Wealth DistributionThe richest 1% will control more than half of the world’s wealth by next year, a new report concludes.

The study by Oxfam, a charity fighting poverty worldwide, said that global wealth is increasingly being concentrated on the small, wealthy elite.

The research paper titled “Wealth: Having it All and Wanting More”said that last year the richest 1% owned 48% of the global wealth, leaving just 52% to be shared between the world’s remaining 3.5 billion of people.  If this trend continues, the richest 1% will have more wealth than everyone else by 2016, the report said.

Combined, the 80 people with the most wealth in the world have $1.9 trillion, according to the report, up significantly since 2010. That’s the same amount wealth as the entire bottom half of the world’s income range.

The gap between the ultra rich and everyone else also is widening. In 2010, it took 388 billionaires to equal the wealth of the lower half of the world’s population. That’s nearly five times as many as today’s 80.

The current level of economic inequality in the world is stronger than it has been in some time, the report noted. One in nine people do not have enough to eat and more than a billion people still live on under $1.25 a day, Oxfam said.

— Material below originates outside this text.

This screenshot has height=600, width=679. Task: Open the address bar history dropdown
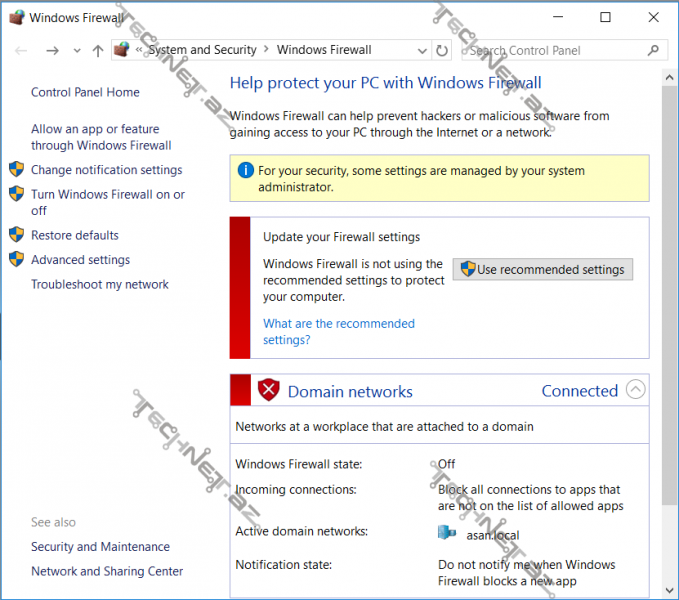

Oxfam Executive Director Winnie Byanyima called the inequality “simply staggering,’’ asking “do we really want to live in a world where the one percent own more than the rest of us combined?’’

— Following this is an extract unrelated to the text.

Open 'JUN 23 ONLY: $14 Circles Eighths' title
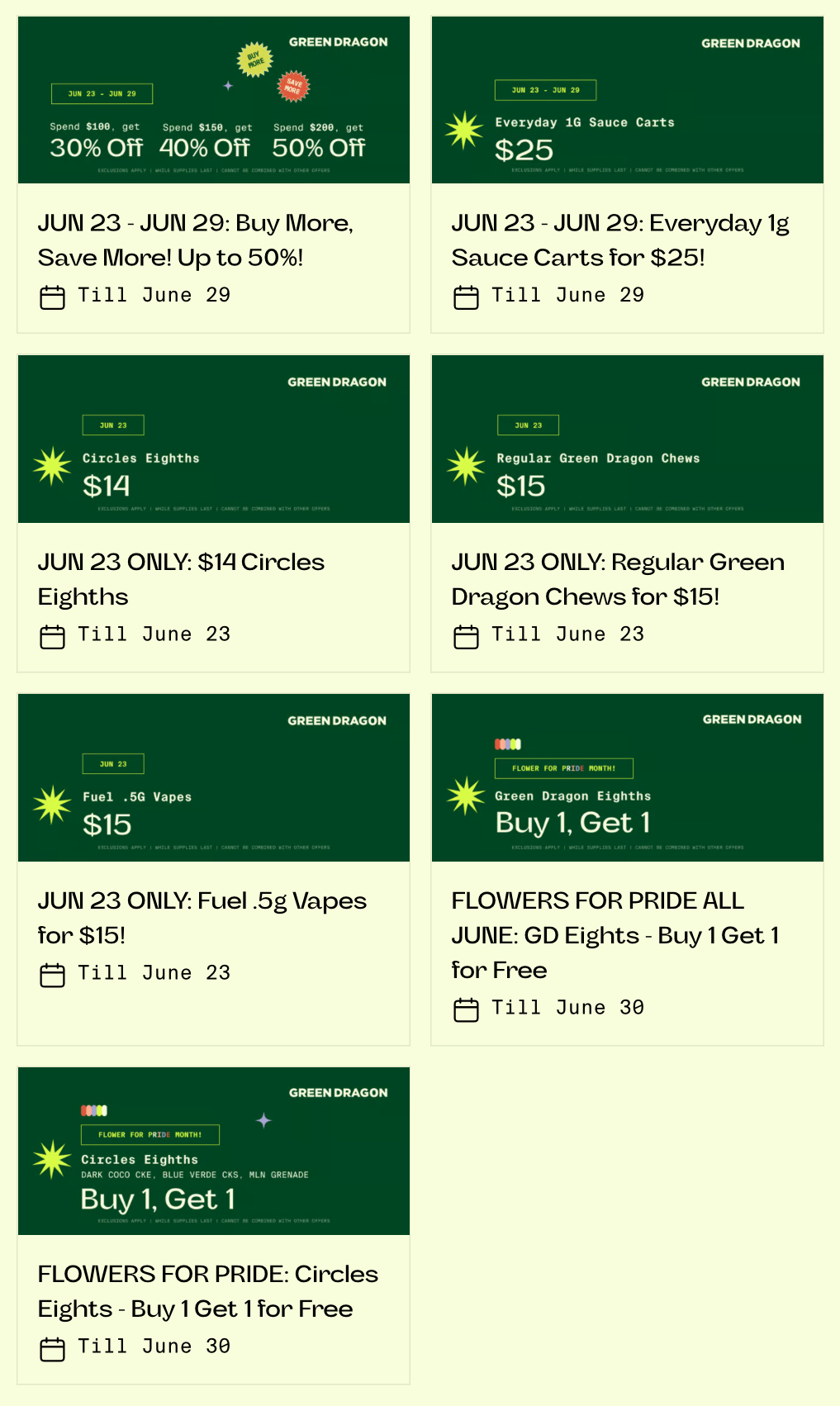The height and width of the screenshot is (1406, 840). point(182,579)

According to the billionaires list by Forbes magazine, of the 1,645 billionaires, 30% are U.S. citizens. One-third of them started from a position of wealth and nearly all are male and more than 50 years old.

Twenty percent of the billionaires mentioned having interests related to the financial and insurance sectors, the commonly cited sources of wealth for billionaires on Forbes’list. Billionaires in healthcare or pharmaceuticals saw the biggest windfalls in the past year, with their net worth jumping 47%.

Oxfam officials referenced the report in advance of the annual World Economic Forum Meeting Jan. 21-24 in Davos, Switzerland.

Byanyima warned that the explosion in inequality is holding back the fight against global poverty and called for urgent action to stem the trend, starting with a crackdown on corporate tax dodging and progress toward a global deal on climate change.